[Passage for review]

SAS performs 18 hour analytics job in 2.5 minutes

SAS Institute Inc. has developed high performance computing model that uses HP BladeSystem Infrastructure servers configured as a private grid to process massive amounts of data. Analytics jobs that previously took an entire day to process can now be reduced to a few hours – or minutes.

Jim Goodnight, CEO of SAS, and Chris Bailey, director of the Advanced Computing Lab at SAS, demonstrated the patent-pending technology on stage at the SAS Global Forum in Seattle. Goodnight was personally involved in the development of the code.

The demo used five racks of blades, with 196 blades in total. Each blade had eight CPU cores, providing a total of 1,664 cores. The model processed roughly one billion records of stock market data – 100,000 market states, two horizons and 4,000 instruments – in two minutes and 26 seconds.

This is normally an 18-hour job, said Bailey. “We are splitting it across 1,664 processors … In this particular problem, not only are we using thousands of CPU cores, we are also not using any disk I/O at all. It has totally become an in-memory problem and we have terabytes of memory to solve it with,” he said.

[/Passage for review]
[Data for analysis]

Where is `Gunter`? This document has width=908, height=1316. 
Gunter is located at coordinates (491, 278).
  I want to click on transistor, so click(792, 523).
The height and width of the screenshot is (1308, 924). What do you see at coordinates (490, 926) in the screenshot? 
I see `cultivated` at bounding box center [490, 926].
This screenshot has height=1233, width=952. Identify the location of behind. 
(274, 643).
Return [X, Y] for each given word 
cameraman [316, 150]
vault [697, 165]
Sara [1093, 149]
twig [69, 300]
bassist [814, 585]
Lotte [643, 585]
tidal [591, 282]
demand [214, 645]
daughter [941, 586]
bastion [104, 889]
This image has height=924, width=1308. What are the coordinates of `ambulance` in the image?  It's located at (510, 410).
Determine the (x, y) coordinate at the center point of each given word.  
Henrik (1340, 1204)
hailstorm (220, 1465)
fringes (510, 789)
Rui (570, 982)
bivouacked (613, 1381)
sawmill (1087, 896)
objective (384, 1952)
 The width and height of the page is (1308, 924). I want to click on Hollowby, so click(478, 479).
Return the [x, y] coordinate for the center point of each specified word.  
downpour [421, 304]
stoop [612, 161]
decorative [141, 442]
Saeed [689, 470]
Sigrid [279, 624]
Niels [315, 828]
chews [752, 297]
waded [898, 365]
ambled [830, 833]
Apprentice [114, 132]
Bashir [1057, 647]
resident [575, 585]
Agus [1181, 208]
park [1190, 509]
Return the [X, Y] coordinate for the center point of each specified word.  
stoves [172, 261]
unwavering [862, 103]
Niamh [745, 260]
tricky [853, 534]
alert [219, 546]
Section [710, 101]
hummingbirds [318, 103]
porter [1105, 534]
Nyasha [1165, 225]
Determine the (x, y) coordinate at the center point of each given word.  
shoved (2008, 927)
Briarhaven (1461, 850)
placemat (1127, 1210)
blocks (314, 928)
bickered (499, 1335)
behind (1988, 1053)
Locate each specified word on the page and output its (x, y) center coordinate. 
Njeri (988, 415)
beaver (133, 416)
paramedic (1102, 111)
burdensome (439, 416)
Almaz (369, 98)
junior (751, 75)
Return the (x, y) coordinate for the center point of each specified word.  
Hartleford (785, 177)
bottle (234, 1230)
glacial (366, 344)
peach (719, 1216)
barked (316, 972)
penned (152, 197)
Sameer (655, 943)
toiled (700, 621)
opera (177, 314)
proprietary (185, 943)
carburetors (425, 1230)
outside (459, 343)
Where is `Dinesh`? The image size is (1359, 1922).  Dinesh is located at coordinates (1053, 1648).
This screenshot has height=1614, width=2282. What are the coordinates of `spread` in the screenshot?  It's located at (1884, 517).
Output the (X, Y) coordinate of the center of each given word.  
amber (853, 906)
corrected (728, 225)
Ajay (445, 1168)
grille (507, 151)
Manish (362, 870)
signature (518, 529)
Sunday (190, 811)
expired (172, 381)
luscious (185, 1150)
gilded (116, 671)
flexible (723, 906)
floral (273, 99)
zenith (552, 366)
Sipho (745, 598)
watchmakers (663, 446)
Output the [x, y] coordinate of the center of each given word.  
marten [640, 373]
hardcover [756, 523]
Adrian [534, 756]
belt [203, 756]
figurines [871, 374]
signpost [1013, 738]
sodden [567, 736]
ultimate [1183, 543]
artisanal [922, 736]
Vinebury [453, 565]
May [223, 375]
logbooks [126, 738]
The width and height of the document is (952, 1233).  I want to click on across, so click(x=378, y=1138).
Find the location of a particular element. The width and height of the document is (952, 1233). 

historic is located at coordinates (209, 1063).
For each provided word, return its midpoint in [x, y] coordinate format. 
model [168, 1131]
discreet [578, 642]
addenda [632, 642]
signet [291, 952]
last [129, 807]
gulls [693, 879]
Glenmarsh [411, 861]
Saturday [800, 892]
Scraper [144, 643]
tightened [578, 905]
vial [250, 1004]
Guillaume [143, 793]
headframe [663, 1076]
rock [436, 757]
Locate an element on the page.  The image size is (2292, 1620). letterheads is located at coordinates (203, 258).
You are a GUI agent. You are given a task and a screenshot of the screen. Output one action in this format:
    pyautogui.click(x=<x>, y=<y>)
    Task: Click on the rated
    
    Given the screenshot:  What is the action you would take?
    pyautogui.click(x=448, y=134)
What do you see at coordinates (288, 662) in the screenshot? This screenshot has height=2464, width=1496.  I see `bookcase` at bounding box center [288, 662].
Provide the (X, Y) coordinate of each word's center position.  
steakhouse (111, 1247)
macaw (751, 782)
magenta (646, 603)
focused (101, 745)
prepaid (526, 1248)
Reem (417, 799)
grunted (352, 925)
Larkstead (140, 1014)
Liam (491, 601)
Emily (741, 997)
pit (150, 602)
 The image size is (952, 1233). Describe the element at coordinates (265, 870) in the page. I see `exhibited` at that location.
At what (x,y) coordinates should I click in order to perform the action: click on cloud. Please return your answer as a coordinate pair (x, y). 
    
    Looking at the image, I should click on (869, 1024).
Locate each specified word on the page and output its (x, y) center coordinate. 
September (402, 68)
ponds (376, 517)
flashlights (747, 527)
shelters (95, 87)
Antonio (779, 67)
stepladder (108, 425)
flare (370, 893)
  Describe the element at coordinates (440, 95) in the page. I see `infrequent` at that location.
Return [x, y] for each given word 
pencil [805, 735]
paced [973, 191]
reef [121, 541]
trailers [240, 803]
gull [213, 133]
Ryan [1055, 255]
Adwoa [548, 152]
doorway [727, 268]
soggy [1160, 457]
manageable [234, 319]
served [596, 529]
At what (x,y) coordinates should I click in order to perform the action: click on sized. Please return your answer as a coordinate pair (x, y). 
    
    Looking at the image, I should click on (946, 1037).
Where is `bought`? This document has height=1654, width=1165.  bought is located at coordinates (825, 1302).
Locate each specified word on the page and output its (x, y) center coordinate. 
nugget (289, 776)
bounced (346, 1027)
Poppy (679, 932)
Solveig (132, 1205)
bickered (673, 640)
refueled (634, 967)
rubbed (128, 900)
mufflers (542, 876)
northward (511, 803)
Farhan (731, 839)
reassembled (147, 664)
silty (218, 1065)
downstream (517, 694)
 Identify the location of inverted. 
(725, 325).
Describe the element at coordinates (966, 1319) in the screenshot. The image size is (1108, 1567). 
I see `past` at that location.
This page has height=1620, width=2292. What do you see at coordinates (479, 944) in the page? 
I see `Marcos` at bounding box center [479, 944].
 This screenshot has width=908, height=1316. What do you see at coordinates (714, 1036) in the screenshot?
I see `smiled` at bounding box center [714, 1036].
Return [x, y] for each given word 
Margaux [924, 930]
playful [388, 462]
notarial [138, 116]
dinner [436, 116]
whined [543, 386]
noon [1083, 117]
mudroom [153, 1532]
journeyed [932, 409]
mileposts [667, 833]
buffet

[/Data for analysis]

### Questions on the material
1/ Reproduce the part of the SAS article that opens with the words containing "SAS Institute Inc." and closes with "hours – or minutes.".
2/ Answer these questions using the SAS article:
(a) At what event was the technology demonstrated?
(b) How many CPU cores did each blade have?
(c) According to Bailey, how long does this job normally take?
The stored data has no connection to the SAS article.

### Your written answers
1/
SAS Institute Inc. has developed high performance computing model that uses HP BladeSystem Infrastructure servers configured as a private grid to process massive amounts of data. Analytics jobs that previously took an entire day to process can now be reduced to a few hours – or minutes.

2/
(a) The SAS Global Forum in Seattle.
(b) Eight.
(c) 18 hours.